Simultaneous quantification of tegoprazan and its major metabolite M1 in dog plasma using liquid chromatography-tandem mass spectrometry

Abstract

Tegoprazan is a novel potassium-competitive acid blocker (P-CAB) recently approved in Korea as a next-generation therapeutics for gastric acid-related diseases. In the present study, we demonstrate a simple bioanalytical liquid chromatography/tandem mass spectrometry (LC–MS/MS) method for the simultaneous quantification of tegoprazan and its major metabolite (M1) in dog plasma. The developed method is based on protein precipitation and LC–MS/MS, validated according to the regulatory guidance for bioanalytical method validation. The calibration curves were linear in the concentration range of 50 ng/mL–50 μg/mL and 5 ng/mL–5 μg/mL for tegoprazan and M1, respectively.
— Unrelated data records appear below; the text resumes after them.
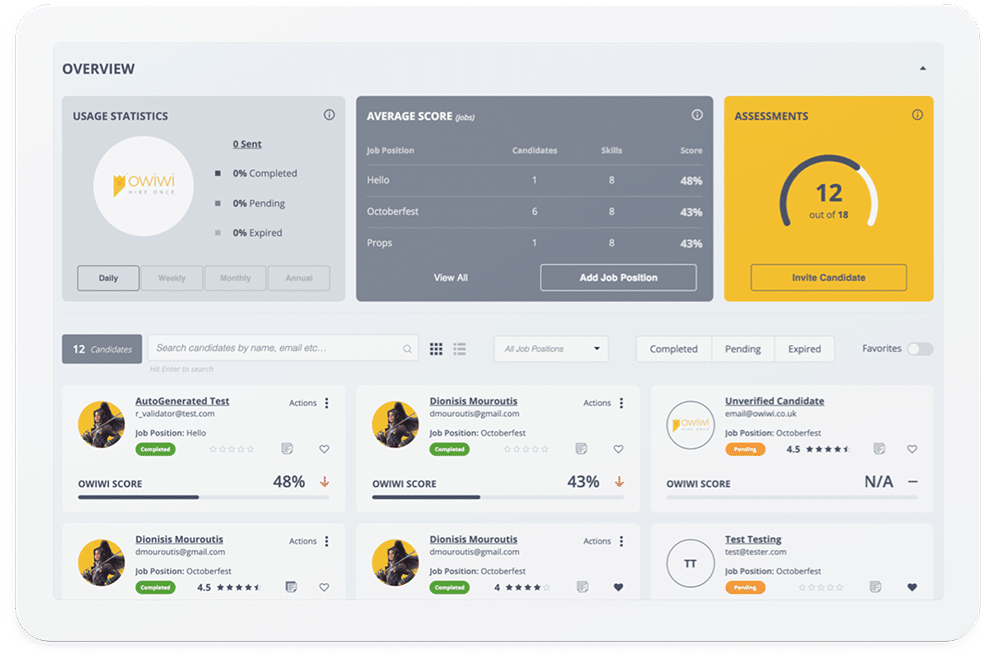
Task: Open All Job Positions dropdown
Action: (x=551, y=349)
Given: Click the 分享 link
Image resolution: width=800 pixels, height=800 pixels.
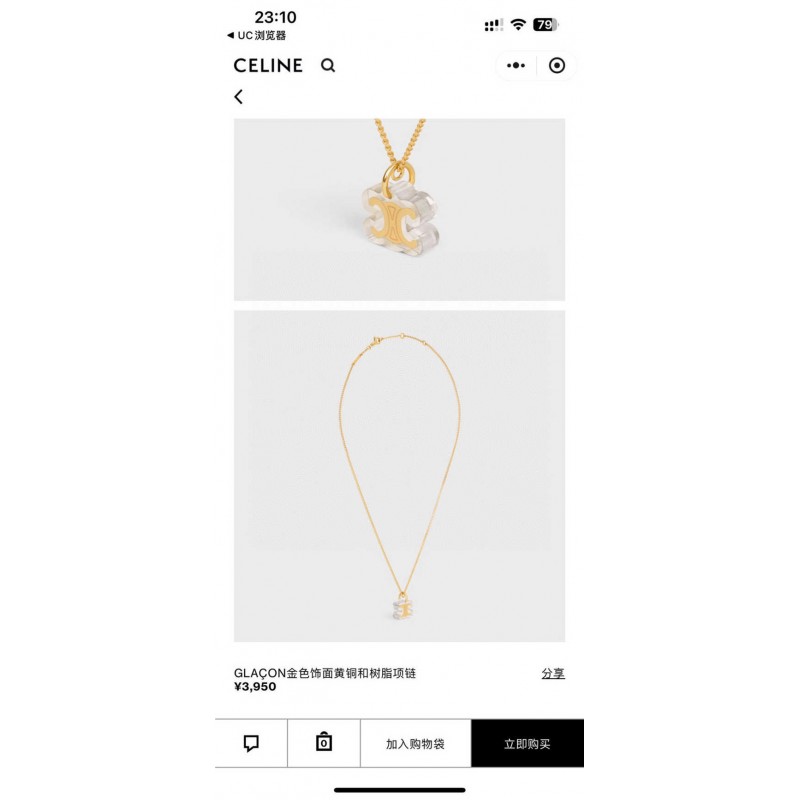Looking at the screenshot, I should pyautogui.click(x=553, y=673).
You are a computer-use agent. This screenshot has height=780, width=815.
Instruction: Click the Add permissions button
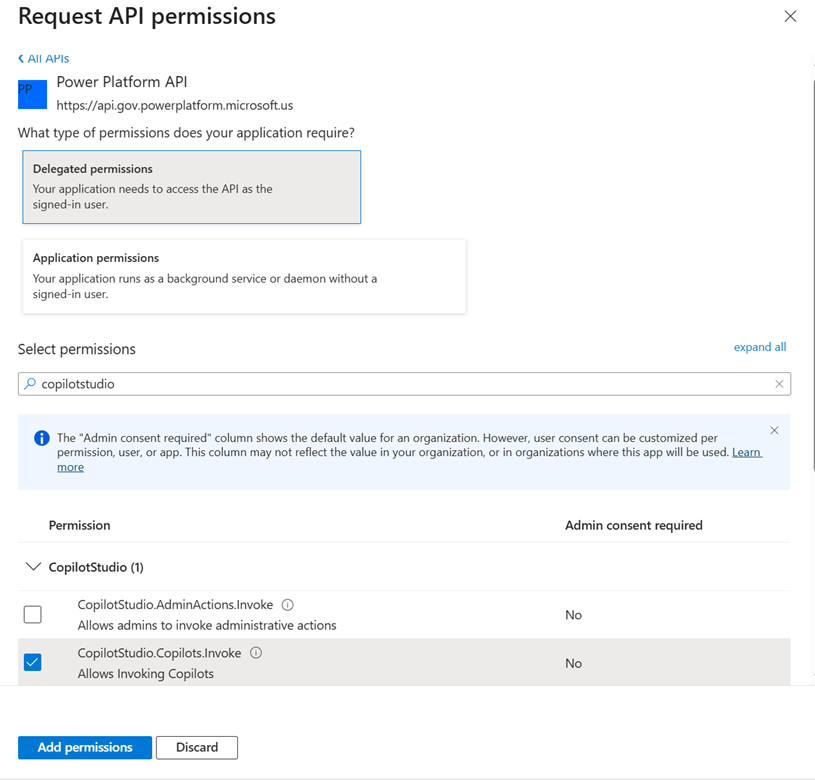tap(85, 747)
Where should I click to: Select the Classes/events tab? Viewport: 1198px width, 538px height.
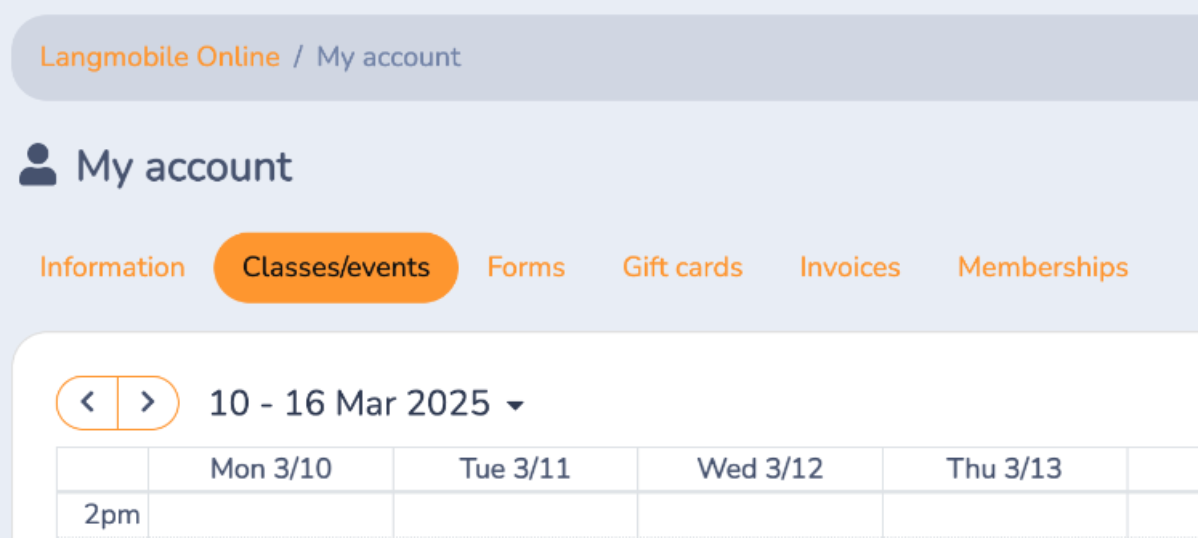point(336,268)
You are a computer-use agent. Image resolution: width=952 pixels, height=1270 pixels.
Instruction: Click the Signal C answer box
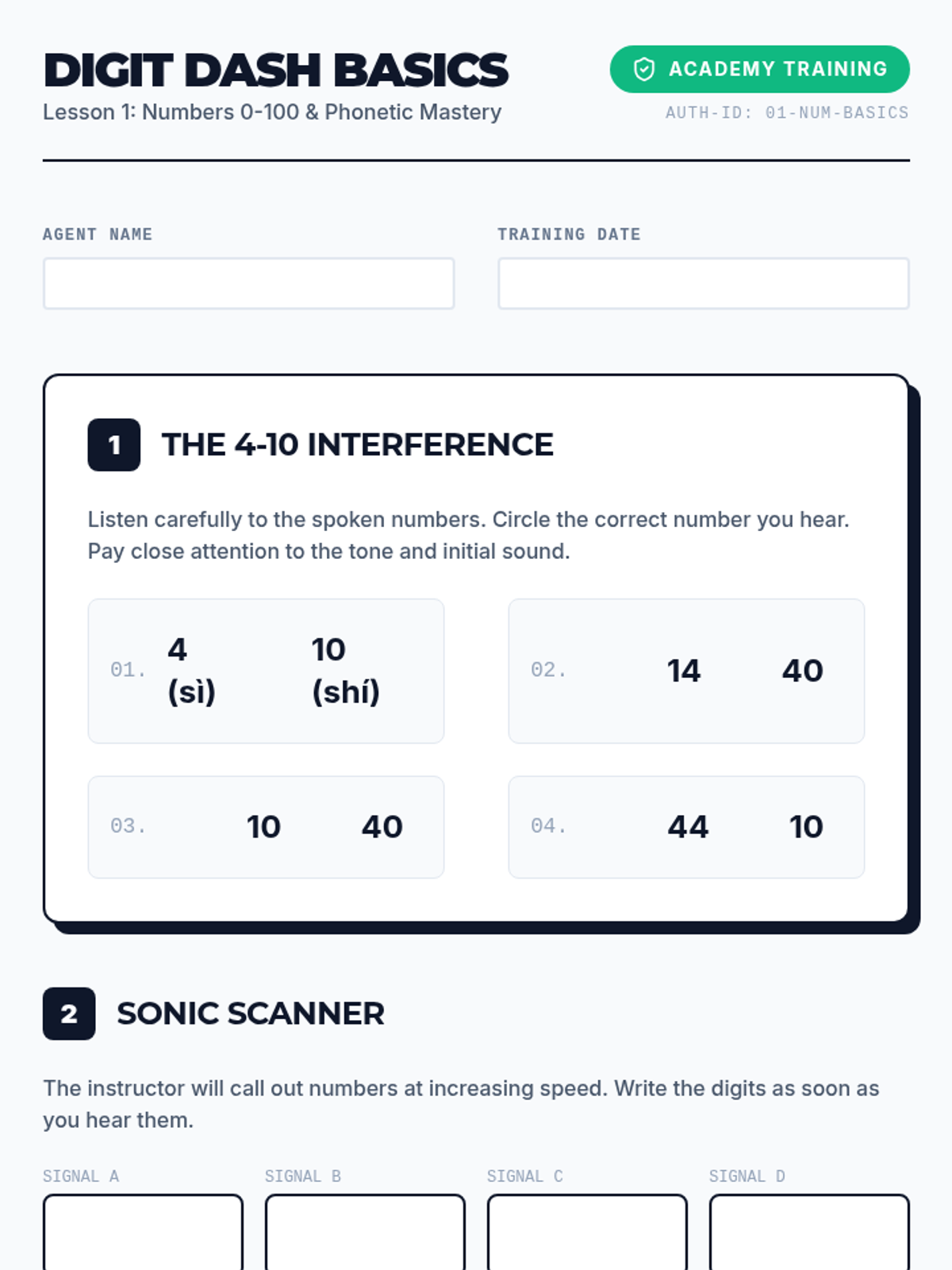(x=587, y=1232)
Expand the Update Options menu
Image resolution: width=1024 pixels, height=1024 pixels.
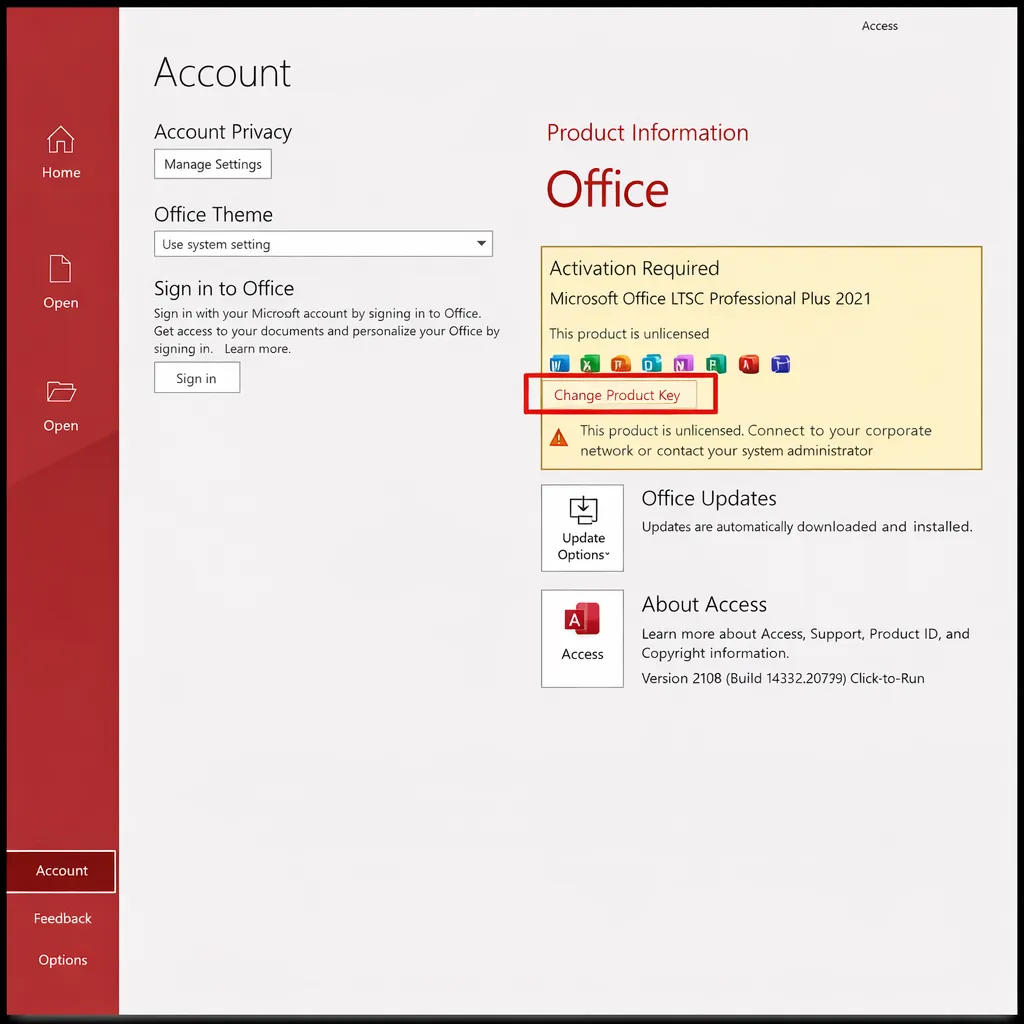pyautogui.click(x=582, y=528)
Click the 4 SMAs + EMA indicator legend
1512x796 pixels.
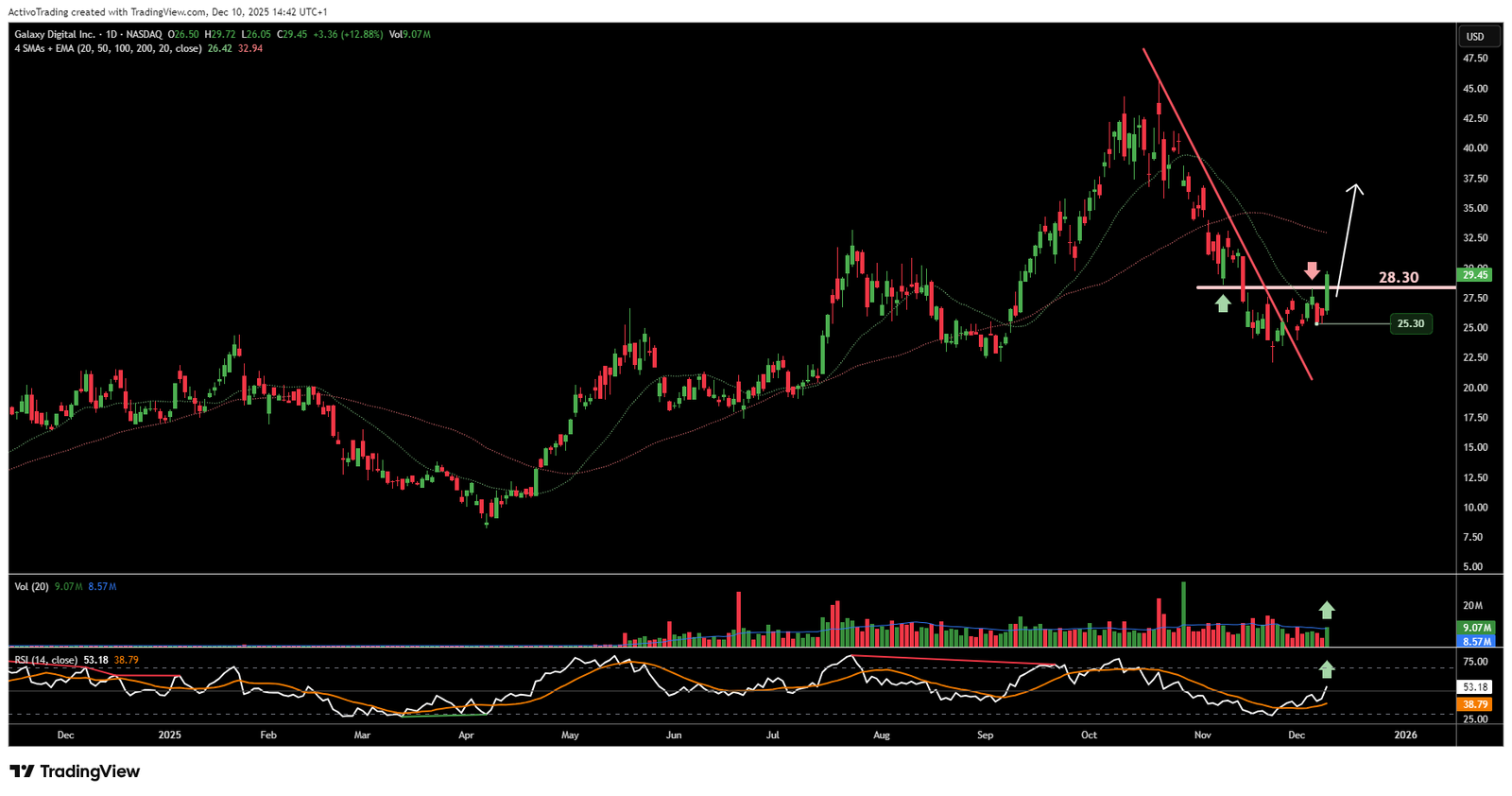click(x=108, y=48)
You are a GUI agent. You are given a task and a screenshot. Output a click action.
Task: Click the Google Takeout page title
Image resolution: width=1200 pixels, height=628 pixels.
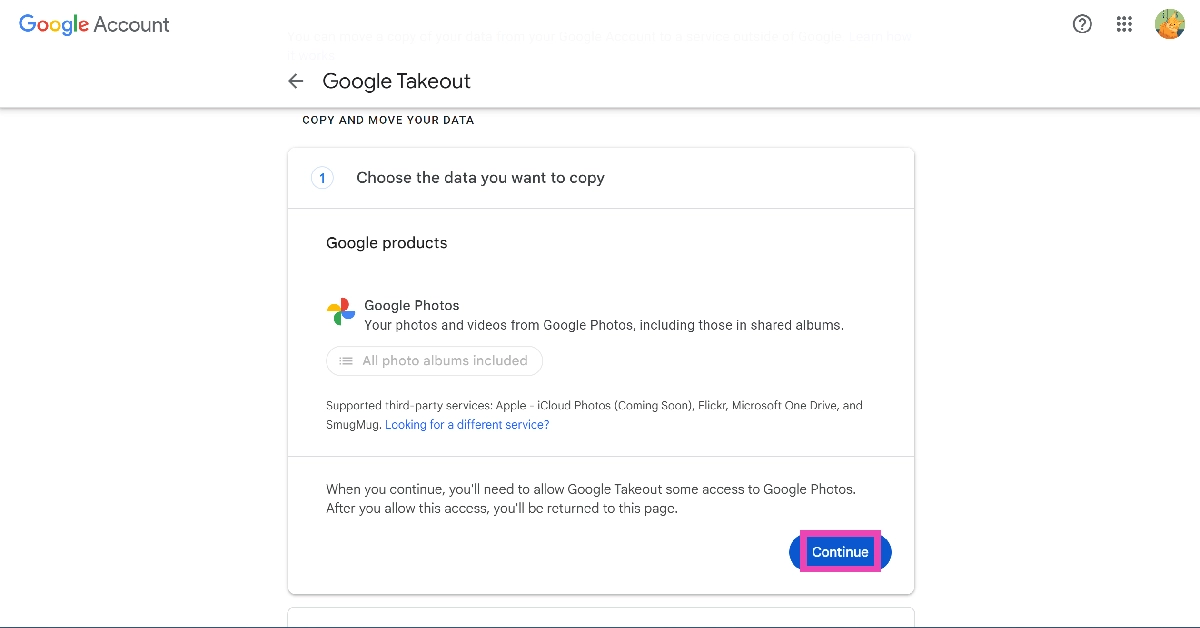click(397, 81)
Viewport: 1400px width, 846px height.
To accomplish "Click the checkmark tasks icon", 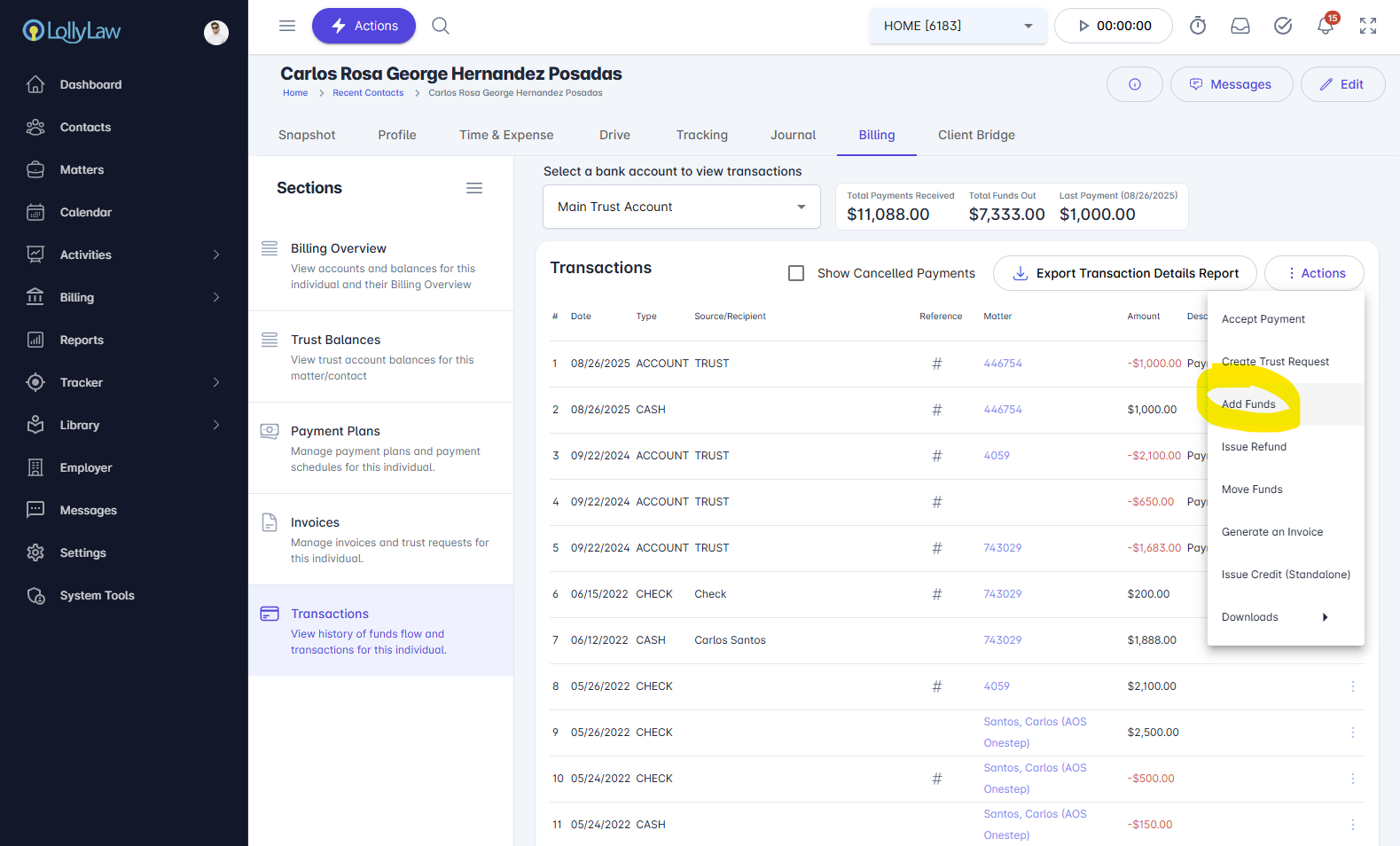I will [1283, 26].
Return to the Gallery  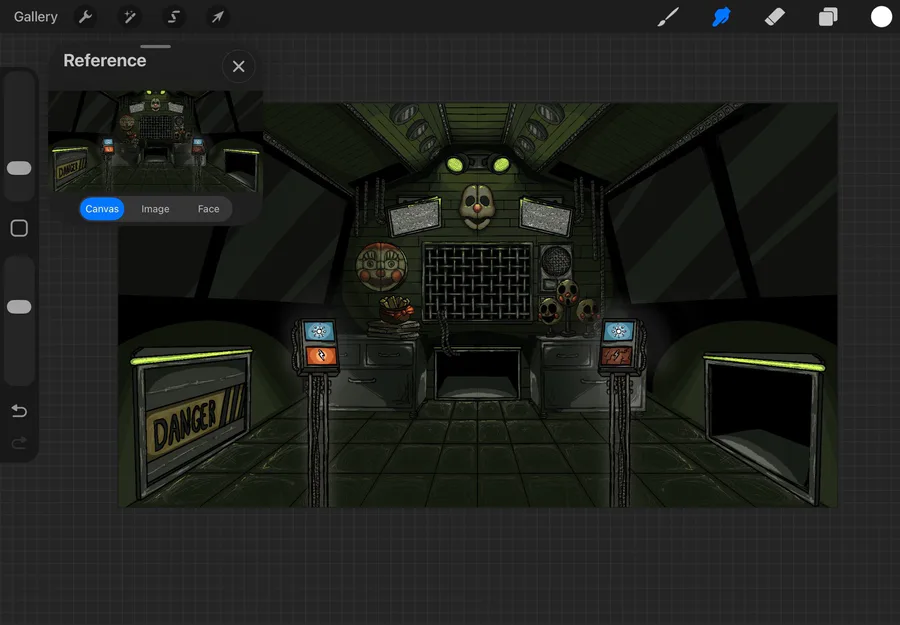[x=36, y=17]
The inter- and intra-day precisions were evaluated with a coefficient of variation of <15%, and the mean accuracy ranged 92.6%–105%. The method exhibited good sensitivity and specificity. The stability of bench-top (for 8 h), freeze–thaw (3 cycles), and processed-samples (for 24 h at 4 °C) was acceptable. Tegoprazan was stable in dog plasma for 6 weeks at −70 °C. In conclusion, we successfully established a method for the simultaneous quantification of tegoprazan and M1 in dog plasma, and the method was validated for specificity, sensitivity, linearity, matrix effects, recovery, accuracy, precision, and stability. Finally, we show that the method was successfully applied to a pharmacokinetic study in dogs.